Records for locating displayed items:
•••••

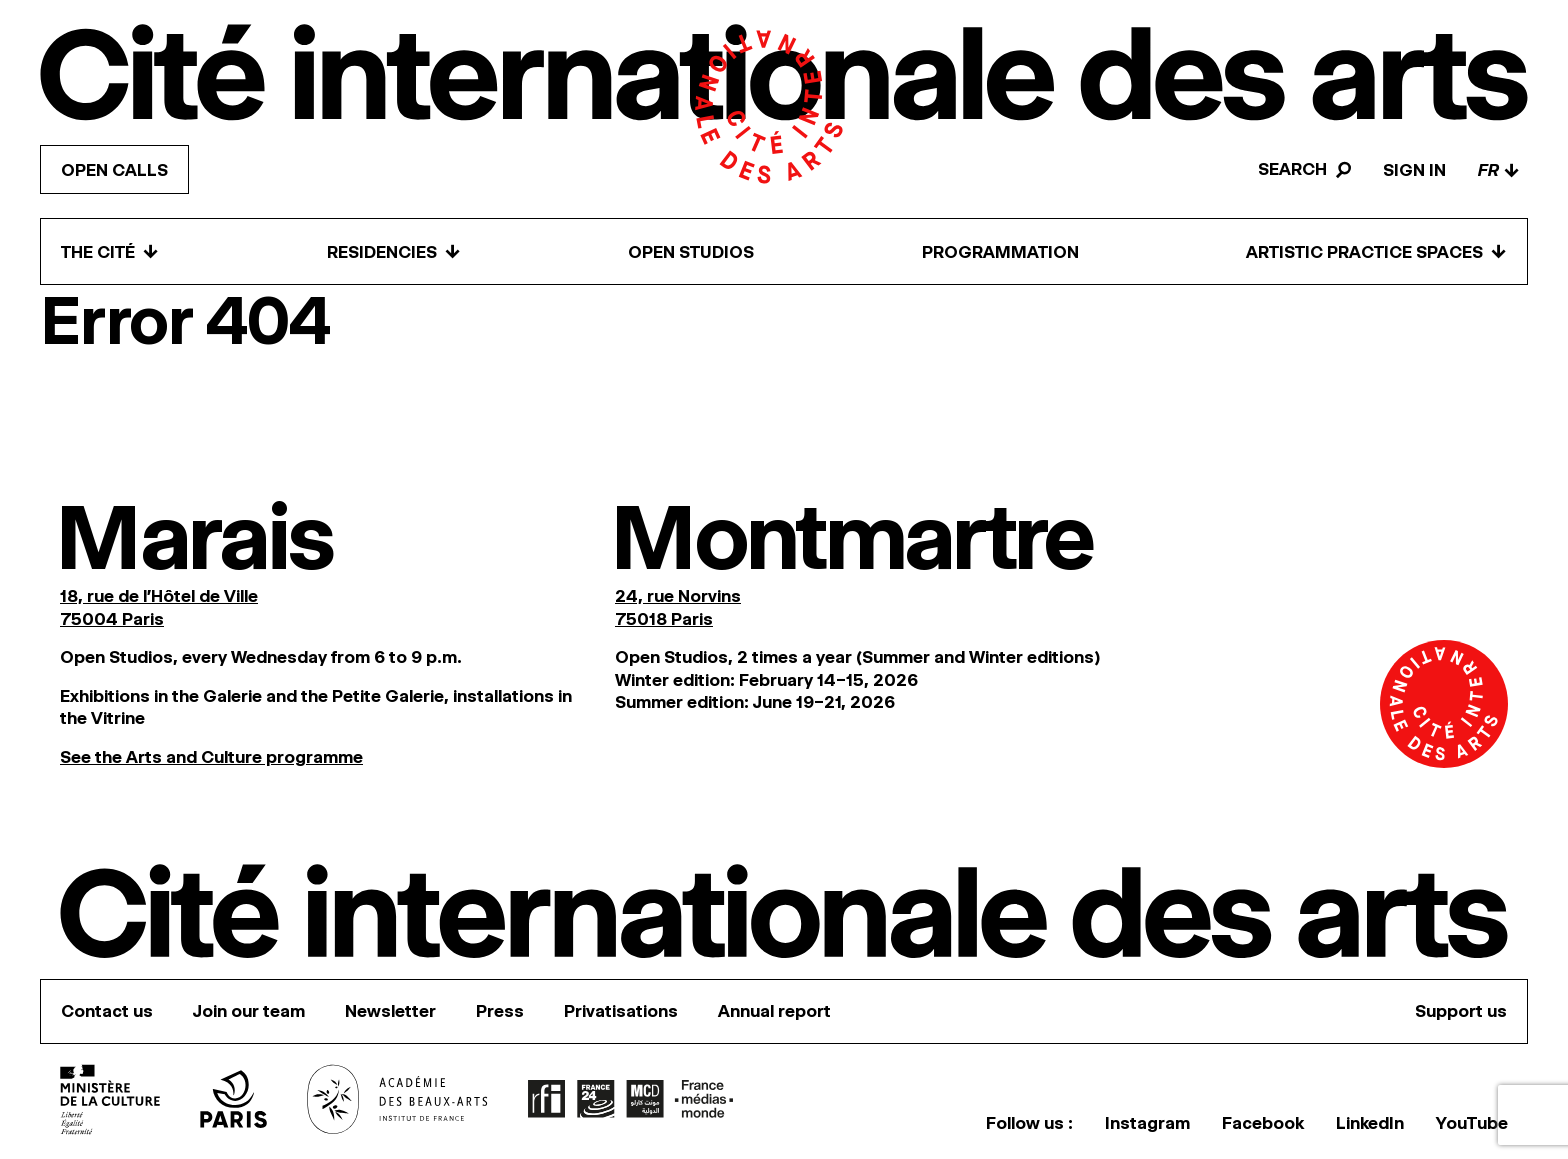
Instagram (1147, 1123)
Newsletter (390, 1011)
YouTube (1472, 1123)
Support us (1461, 1011)
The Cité (110, 251)
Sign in (1414, 170)
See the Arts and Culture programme (211, 757)
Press (500, 1011)
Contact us (107, 1011)
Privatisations (621, 1011)
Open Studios (691, 252)
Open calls (114, 170)
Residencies (394, 251)
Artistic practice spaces (1376, 251)
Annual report (774, 1011)
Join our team (249, 1011)
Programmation (1000, 252)
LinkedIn (1370, 1123)
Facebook (1263, 1123)
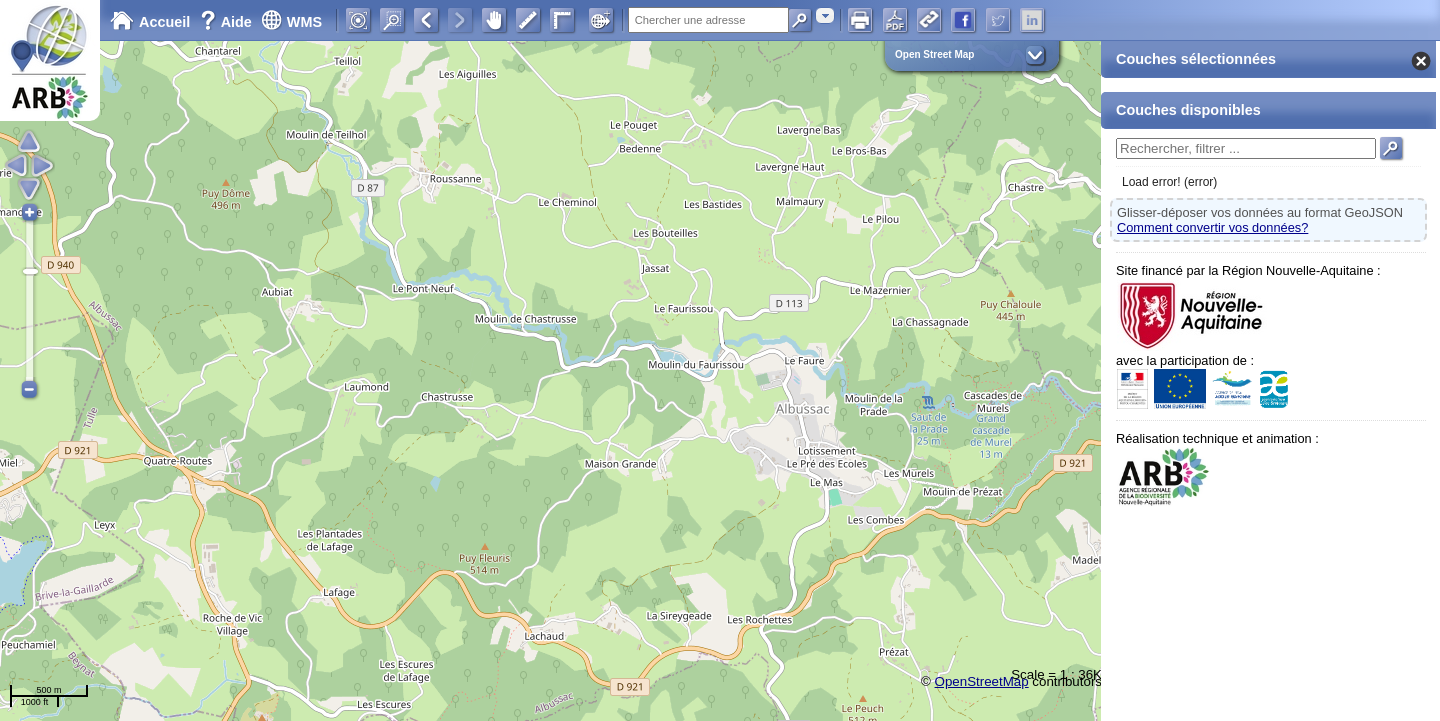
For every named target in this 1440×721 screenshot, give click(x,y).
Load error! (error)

•••••

### EXERCISE TASK
Copy out every line from the one containing "Residencies (394, 251)" down to the final line, word for word, and leave the pictures out.

### FINAL ANSWER
Residencies (394, 251)
Artistic practice spaces (1376, 251)
Annual report (774, 1011)
Join our team (249, 1011)
Programmation (1000, 252)
LinkedIn (1370, 1123)
Facebook (1263, 1123)
For every named target in this 1440×721 screenshot, give click(x,y).
Load error! (error)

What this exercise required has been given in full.